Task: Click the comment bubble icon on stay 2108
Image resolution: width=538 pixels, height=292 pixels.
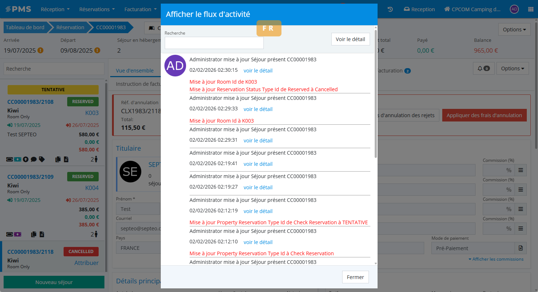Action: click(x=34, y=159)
....................
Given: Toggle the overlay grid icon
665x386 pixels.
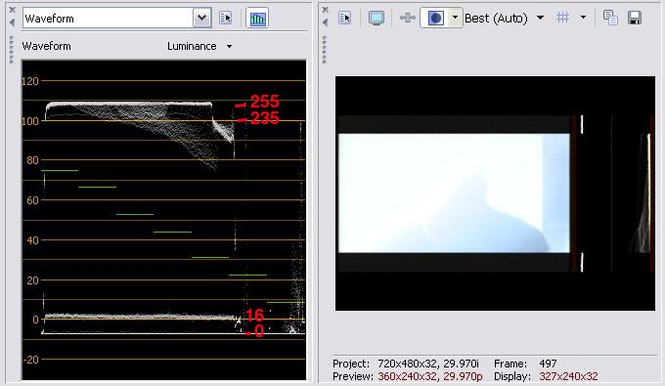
....................
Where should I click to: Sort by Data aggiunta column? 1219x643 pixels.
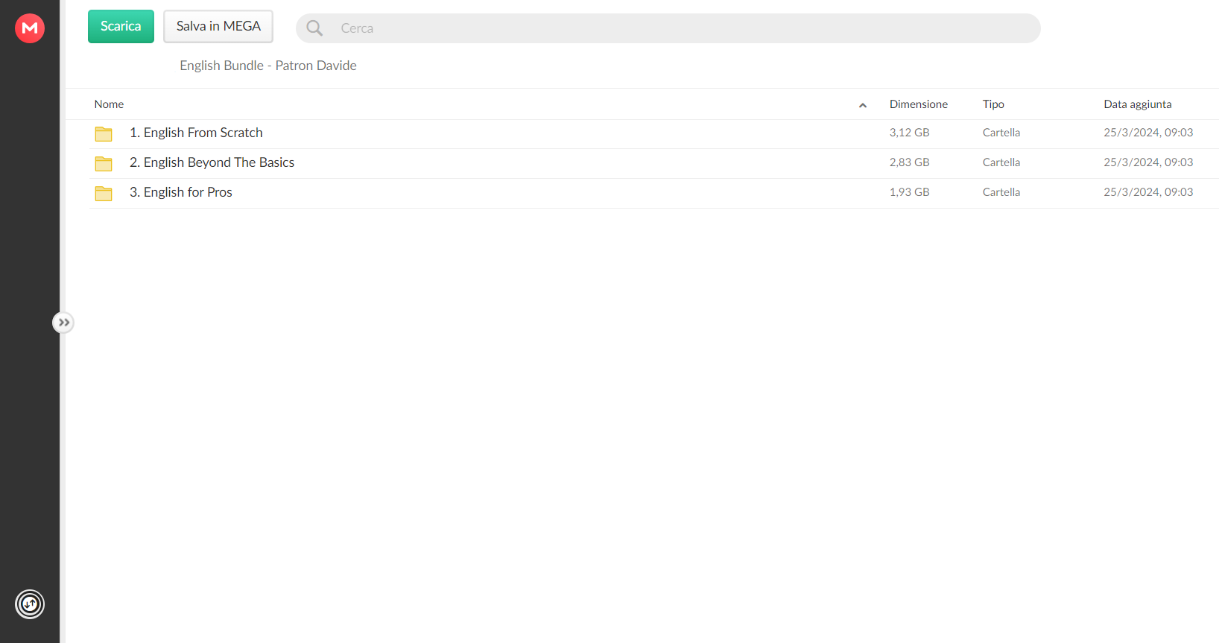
....................
Copy each line of the listing that contains the string "icon".

Task result.
Task: Click the comment bubble icon on stay 2108
Given: Toggle the overlay grid icon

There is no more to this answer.